US 9,812,122 B2
Speech recognition model construction method, speech recognition method, computer system, speech recognition apparatus, program, and recording medium
Gakuto Kurata, Tokyo (JP); Toru Nagano, Tokyo (JP); Masayuki Suzuki, Tokyo (JP); and Ryuki Tachibana, Tokyo (JP)
Assigned to International Business Machines Corporation, Armonk, NY (US)
Filed on Sep. 23, 2015, as Appl. No. 14/863,124.
Claims priority of application No. 2014-193564 (JP), filed on Sep. 24, 2014.
Prior Publication US 2016/0086599 A1, Mar. 24, 2016
Int. Cl. G10L 15/00 (2013.01); G10L 15/06 (2013.01); G10L 15/187 (2013.01); G10L 15/19 (2013.01); G10L 13/00 (2006.01)
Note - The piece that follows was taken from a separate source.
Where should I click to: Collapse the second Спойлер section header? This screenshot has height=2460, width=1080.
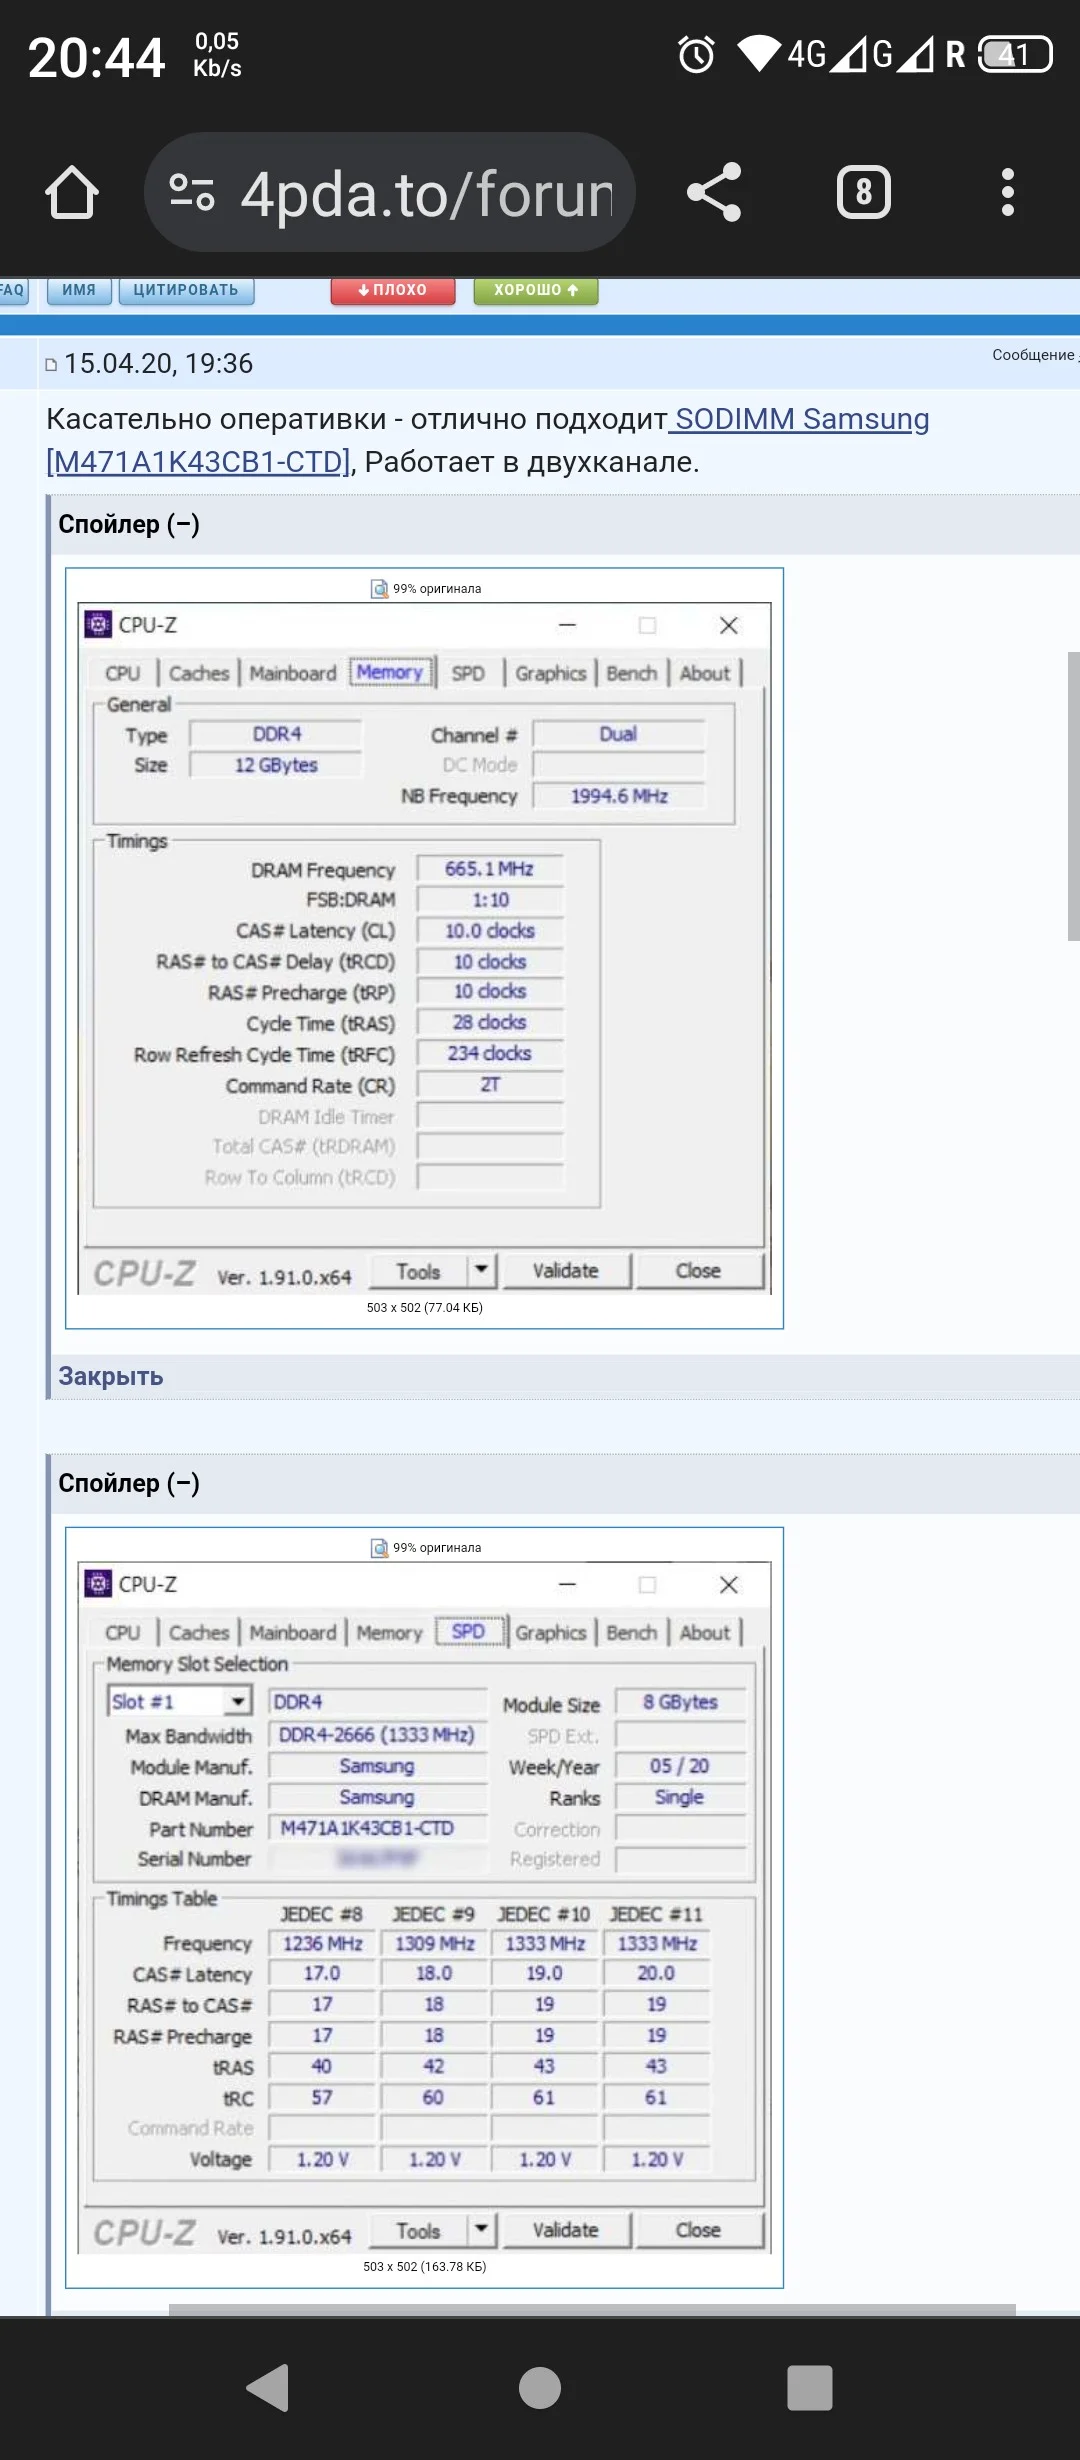[x=129, y=1483]
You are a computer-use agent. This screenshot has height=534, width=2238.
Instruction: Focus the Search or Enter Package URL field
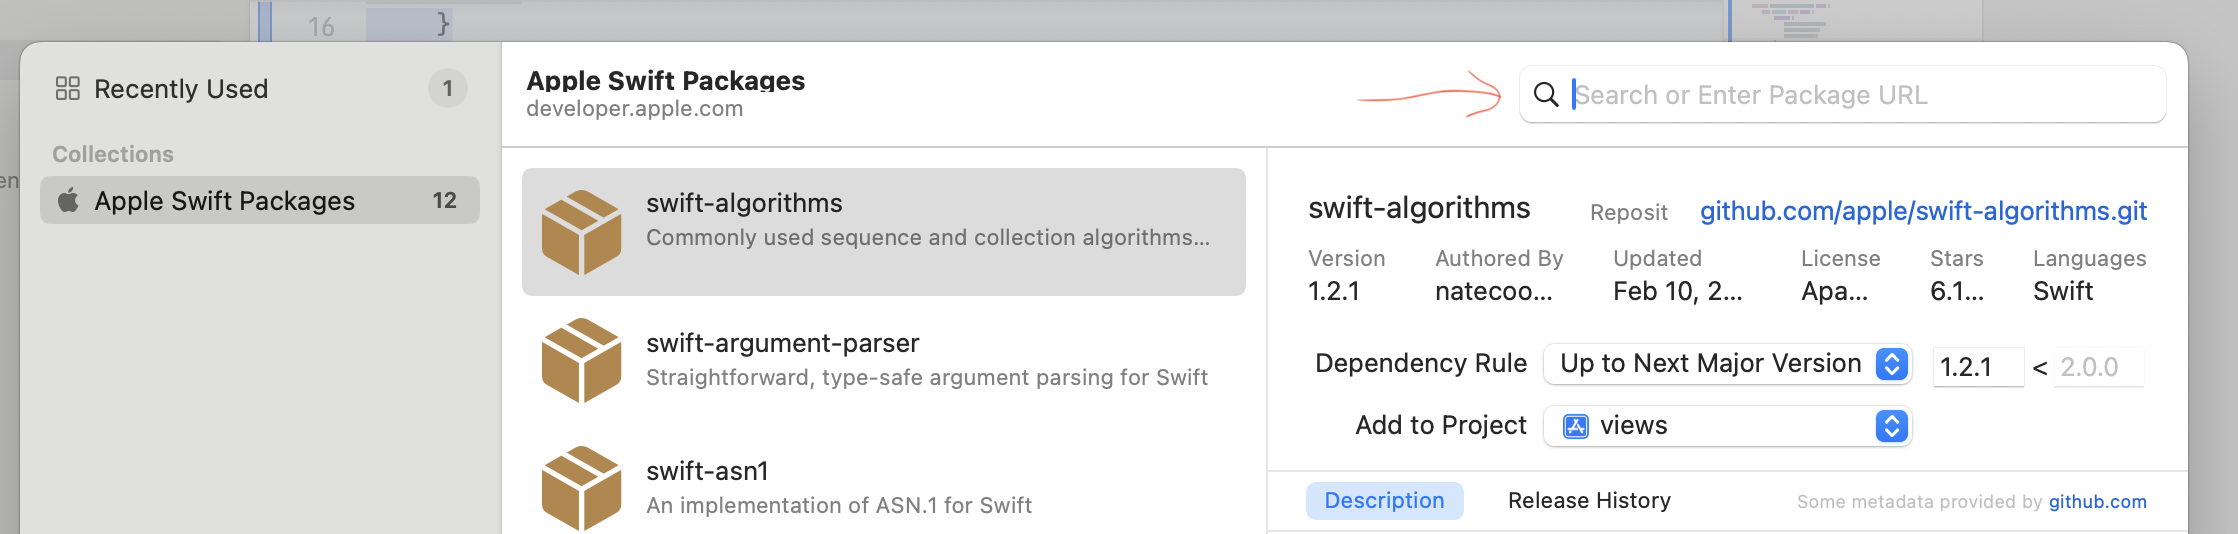pos(1860,95)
CPC G10L 15/063 (2013.01) [G10L 15/187 (2013.01); G10L 15/19 (2013.01); G10L 13/00 (2013.01)] 19 Claims
OG exemplary drawing
14. A computer system for constructing a speech recognition model, comprising:
a processor and a memory coupled to the processor;
an alignment acquisition section adapted to acquire alignment between speech of each of a plurality of speakers and a transcript of the speaker;
a speech synthesizing section adapted to combine the speech of the speakers and thereby generate speech of mixed speakers;
a transcription section adapted to automatically join the transcripts of the respective ones of the plurality of speakers along a time axis, create a transcript of speech of the mixed speakers, and replace predetermined transcribed portions overlapping among plural speakers on the time axis with a unit which represents a simultaneous speech segment using the processor and the memory;
a language model construction section adapted to construct a language model making up a speech recognition model; and
an acoustic model construction section adapted to construct an acoustic model making up the speech recognition model, based on the speech of the mixed speakers as well as on the transcript of the speech of the mixed speakers.